The Minister presented the campaign "To Eat Fish" and said it is "important advantage of new trends in the food, which in the case of Peru has driven the development of aquaculture of fish like flounder, and grouper cheetah".
Undersecretary of Fisheries and Aquaculture in Chile, Pablo Galilea, presented the keys of the strategy to increase the consumption of fish and seafood in Chile, which in this country ranges between 7.2 kg and 9.6 kilos per capita / year.
To the Minister of Agriculture of Guyana, Leslie Ramsammy, aquaculture has an important role in the fight against hunger and added that "fisheries, especially aquaculture, complete an important role in accelerating economic development."

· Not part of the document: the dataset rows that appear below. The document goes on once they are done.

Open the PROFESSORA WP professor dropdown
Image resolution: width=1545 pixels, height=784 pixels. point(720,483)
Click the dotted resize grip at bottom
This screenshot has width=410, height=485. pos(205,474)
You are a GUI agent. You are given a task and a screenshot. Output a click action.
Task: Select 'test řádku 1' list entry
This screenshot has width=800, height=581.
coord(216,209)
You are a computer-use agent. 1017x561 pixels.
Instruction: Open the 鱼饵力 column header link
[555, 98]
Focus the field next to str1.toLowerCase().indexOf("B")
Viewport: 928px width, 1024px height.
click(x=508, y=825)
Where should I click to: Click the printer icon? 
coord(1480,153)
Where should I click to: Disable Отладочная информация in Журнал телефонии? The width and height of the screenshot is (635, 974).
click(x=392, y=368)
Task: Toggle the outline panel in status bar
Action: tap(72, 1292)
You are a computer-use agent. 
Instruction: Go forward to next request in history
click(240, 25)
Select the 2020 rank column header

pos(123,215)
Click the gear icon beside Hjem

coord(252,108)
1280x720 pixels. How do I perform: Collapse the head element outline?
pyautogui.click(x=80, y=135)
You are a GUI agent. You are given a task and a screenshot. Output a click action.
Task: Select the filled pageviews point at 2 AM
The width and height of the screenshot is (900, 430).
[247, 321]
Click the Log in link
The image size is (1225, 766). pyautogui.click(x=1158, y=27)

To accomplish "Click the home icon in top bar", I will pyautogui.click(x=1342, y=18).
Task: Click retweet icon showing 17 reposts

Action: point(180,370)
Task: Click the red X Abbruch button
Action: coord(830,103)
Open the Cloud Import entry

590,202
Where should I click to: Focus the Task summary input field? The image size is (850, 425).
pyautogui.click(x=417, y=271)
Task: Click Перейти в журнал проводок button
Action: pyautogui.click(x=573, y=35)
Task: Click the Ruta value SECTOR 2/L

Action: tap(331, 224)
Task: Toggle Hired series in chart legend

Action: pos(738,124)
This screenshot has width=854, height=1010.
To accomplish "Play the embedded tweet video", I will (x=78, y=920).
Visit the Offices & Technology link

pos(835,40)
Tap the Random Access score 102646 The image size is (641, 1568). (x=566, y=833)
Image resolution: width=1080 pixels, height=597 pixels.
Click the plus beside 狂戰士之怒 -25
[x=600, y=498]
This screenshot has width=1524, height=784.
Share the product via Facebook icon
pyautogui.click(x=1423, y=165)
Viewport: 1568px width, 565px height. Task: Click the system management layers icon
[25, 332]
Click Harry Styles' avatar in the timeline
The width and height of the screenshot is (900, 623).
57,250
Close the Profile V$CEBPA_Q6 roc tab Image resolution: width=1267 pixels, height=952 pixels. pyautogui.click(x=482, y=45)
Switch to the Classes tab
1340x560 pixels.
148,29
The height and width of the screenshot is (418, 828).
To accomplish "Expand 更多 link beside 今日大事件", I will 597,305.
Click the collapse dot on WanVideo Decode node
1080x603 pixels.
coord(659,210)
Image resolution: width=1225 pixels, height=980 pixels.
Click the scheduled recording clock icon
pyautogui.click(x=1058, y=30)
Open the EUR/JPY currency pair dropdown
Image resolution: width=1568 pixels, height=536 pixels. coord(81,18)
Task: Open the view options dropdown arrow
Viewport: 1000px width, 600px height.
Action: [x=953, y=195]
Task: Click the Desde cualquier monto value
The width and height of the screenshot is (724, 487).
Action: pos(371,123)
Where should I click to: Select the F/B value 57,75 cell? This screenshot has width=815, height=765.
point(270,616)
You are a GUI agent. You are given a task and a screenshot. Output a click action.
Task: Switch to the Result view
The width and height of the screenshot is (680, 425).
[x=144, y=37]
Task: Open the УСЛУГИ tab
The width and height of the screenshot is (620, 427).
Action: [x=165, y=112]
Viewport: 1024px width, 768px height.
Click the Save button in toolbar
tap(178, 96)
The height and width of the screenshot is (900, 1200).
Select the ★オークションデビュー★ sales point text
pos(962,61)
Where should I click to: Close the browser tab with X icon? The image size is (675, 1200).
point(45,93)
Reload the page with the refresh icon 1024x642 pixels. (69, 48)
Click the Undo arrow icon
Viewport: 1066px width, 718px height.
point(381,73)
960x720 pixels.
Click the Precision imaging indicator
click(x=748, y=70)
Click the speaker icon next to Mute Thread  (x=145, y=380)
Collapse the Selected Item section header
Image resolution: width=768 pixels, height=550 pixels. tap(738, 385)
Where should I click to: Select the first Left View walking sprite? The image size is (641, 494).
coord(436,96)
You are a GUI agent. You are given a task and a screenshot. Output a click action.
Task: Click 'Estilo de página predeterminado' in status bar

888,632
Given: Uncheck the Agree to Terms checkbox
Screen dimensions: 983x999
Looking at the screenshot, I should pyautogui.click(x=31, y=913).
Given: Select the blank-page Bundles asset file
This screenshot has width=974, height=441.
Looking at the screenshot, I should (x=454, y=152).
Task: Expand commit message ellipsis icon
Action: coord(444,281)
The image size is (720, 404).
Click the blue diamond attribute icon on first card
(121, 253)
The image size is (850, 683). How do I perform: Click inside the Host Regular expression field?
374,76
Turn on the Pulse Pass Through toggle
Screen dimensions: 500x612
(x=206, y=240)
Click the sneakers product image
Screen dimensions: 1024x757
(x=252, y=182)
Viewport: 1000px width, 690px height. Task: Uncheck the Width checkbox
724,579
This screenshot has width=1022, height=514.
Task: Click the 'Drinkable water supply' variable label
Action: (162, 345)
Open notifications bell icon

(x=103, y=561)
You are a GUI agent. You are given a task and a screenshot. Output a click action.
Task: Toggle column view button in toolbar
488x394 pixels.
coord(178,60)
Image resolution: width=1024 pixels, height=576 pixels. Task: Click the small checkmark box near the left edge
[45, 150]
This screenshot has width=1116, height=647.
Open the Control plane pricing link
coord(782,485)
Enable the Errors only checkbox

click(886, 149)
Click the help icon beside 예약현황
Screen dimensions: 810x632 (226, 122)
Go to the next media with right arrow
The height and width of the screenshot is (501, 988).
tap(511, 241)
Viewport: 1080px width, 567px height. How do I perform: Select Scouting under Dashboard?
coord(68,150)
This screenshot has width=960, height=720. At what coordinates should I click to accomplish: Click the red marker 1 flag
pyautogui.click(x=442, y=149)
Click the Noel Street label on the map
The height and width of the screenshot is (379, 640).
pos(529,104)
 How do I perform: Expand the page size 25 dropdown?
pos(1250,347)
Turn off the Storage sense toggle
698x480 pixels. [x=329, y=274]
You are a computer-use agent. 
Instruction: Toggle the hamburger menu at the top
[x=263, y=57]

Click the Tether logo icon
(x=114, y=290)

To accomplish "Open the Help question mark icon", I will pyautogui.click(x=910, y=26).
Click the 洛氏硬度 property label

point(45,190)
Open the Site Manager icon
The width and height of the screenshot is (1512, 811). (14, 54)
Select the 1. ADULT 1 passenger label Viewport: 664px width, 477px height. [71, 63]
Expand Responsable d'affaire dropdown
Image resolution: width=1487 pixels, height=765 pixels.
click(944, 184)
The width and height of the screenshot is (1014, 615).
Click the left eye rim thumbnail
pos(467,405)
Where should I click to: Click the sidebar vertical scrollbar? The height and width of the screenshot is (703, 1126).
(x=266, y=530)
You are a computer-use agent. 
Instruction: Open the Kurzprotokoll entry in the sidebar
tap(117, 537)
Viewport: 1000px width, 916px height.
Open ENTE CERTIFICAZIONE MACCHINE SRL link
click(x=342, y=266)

"We are aware that aquaculture development is an essential tool for the growth of the region and that its success depends largely on our being able to make a coordinated effort between all of us," said the Minister of Economy, Development and Tourism, Felix Vicente, Chile.
The Chilean ministered also noted that small-scale farmers can make a fundamental contribution, but that they should be supported by tools to diversification.
One of the key axes of the Network of Aquaculture of the Americas is to support the sustainable development of limited resource farmers, numbering over 100 000 in the region and whose activity contributes significantly to food security and nutrition and rural employment.
Aquaculture Network for the Americas
Currently, the Network of Aquaculture of the Americas, RAA has 13 member countries and aims to reach 20 by the end of 2014.
With the support of the Government of Brazil, through the Fund for International Cooperation Brazil-FAO , the RAA has a fund for consolidation, through a project by FAO provides ongoing assistance.